Rare red carpet welcome awaits Modi during US visit

Rare red carpet welcome awaits Modi during US visit

Rare red carpet welcome awaits Modi during US visit

A rare red carpet welcome awaits Prime Minister Narendra Modi at the Capitol on June 8 when he will address a joint meeting of the US Congress, the first by a foreign leader this year.

This includes a rarest of the rare lunch hosted by Speaker Paul Ryan at the Capitol, meeting with the top Congressional leadership and a unique reception thrown in his honour jointly by House and Senate foreign relations committees in association with the two India caucuses.

Modi's joint address to the Congress - the first by a foreign leader in 2016 and the first of House Speaker Ryan - is likely to be attended by Vice President Joe Biden and several Cabinet members of the Obama Administration in a rare show of solidarity and support for the Prime Minister, Congressional sources told PTI.

In an increasingly rancorous Congress, the invitation to Prime Minister Modi was one of the rare bipartisan act.
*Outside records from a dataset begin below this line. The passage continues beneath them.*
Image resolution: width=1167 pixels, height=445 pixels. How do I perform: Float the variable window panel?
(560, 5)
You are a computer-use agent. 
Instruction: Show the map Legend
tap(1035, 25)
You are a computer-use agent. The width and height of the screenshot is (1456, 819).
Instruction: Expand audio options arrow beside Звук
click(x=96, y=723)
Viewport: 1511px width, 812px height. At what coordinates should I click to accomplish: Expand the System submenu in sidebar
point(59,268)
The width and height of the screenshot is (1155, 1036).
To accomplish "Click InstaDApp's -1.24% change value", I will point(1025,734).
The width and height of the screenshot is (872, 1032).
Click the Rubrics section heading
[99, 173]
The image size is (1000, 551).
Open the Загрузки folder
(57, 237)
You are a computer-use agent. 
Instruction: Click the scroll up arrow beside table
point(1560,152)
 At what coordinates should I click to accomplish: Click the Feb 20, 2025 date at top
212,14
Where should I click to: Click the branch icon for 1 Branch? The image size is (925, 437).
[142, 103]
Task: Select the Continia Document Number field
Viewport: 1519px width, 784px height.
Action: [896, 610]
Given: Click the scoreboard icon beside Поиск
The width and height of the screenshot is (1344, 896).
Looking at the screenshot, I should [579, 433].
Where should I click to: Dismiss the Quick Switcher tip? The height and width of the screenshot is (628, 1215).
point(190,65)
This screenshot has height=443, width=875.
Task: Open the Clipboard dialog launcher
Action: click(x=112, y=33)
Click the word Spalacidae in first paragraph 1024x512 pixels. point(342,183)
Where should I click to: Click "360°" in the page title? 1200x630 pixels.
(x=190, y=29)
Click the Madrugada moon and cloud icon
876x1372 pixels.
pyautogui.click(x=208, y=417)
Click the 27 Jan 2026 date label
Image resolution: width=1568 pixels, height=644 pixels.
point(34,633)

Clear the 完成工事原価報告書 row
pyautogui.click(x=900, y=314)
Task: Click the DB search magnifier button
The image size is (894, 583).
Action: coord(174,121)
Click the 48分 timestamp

Leaders of both the Republican party, which controls both the House of Representative and the Senate, and the Democratic party of the President Barack Obama, teamed together to invite Modi to address a joint session of the Congress, sources at the Capitol Hill said.

Given the sharp differences between the Republican and Democratic leadership and this being an election year, it is likely that Modi would be the only foreign leader to address a joint meeting of the US Congress this year, they pointed out.

Unlike in the past wherein a joint address by a foreign dignitary is restricted to this event only, Hill sources said that the Congressional leaders have so far chalked out as many as four back-to-back events for Modi on June 8 at the Capitol Hill.

The information is according to an itinerary of Modi's schedule chalked out – part of which is still being developed - by the top Congressional leadership.

Modi's engagement at the US Capitol is expected to be kicked off by a meeting with the top leaders of the Congress including House Speaker Ryan; House Minority Leader Nancy Pelosi; Senate Majority Leader Mitch McConnell and Senate Minority Leader Harry Reid.

Thereafter, Modi would address a joint meeting of the Congress, wherein he is expected to lay out his vision for relationship between the world's largest and oldest democracies.

There is a great enthusiasm among Senators and Congressmen to attend the historic address, a Congressional aide said, based on the response from the lawmakers for Modi's joint address.

Manmohan Singh was the last Indian Prime Minister to address a joint meeting of the Congress on July 19, 2005. Earlier addresses have been by Atal Bihari Vajpayee (September 14, 2000), P V Narasimha Rao (May 18, 1994) and Rajiv Gandhi (July 13, 1985).

The tradition of foreign leaders and dignitaries addressing Congress began with the Marquis de Lafayette of France, who spoke in the House chamber on December 10, 1824.

Last year, four foreign leaders addressed a joint meeting to the Congress, Pope Francis (September 25), Japan Prime Minister Shinzo Abe (April 29), Afghanistan President Ashraf Ghani (March 25) and Israel Prime Minister Benjamin Netanyahu (March 3).

According to Congressional sources, the joint address is likely to be attended by Vice President Joe Biden, and a number of Cabinet members of the Obama Administration and Supreme Court Justice.

Soon after the joint address, Ryan would host a lunch for the Prime Minister at the Capitol which will be attended by top Congressmen. "This is first for any Indian Prime Minister," Hill sources said.

After lunch, the Prime Minister would attend a reception jointly hosted by the Senate Foreign Relations Committee and House Committee on Foreign Affairs in association with the House Caucus for India and Indian- Americans and the Senate India Caucus.

Old timers say that House India Caucus had hosted a similar reception for Vajpayee after his address.

But this time, it is being done by the foreign affairs committees of the House and the Senate, in association with the two India caucuses.

"All these four back-to-back events are being hosted by the US Congress," sources said.

"This is a reflection of importance of India. The Prime Minister agreeing to spend quite a significant part of his one full day at the US Congress shows his acknowledgement and support to such a spirit of bipartisan support," Hill sources said.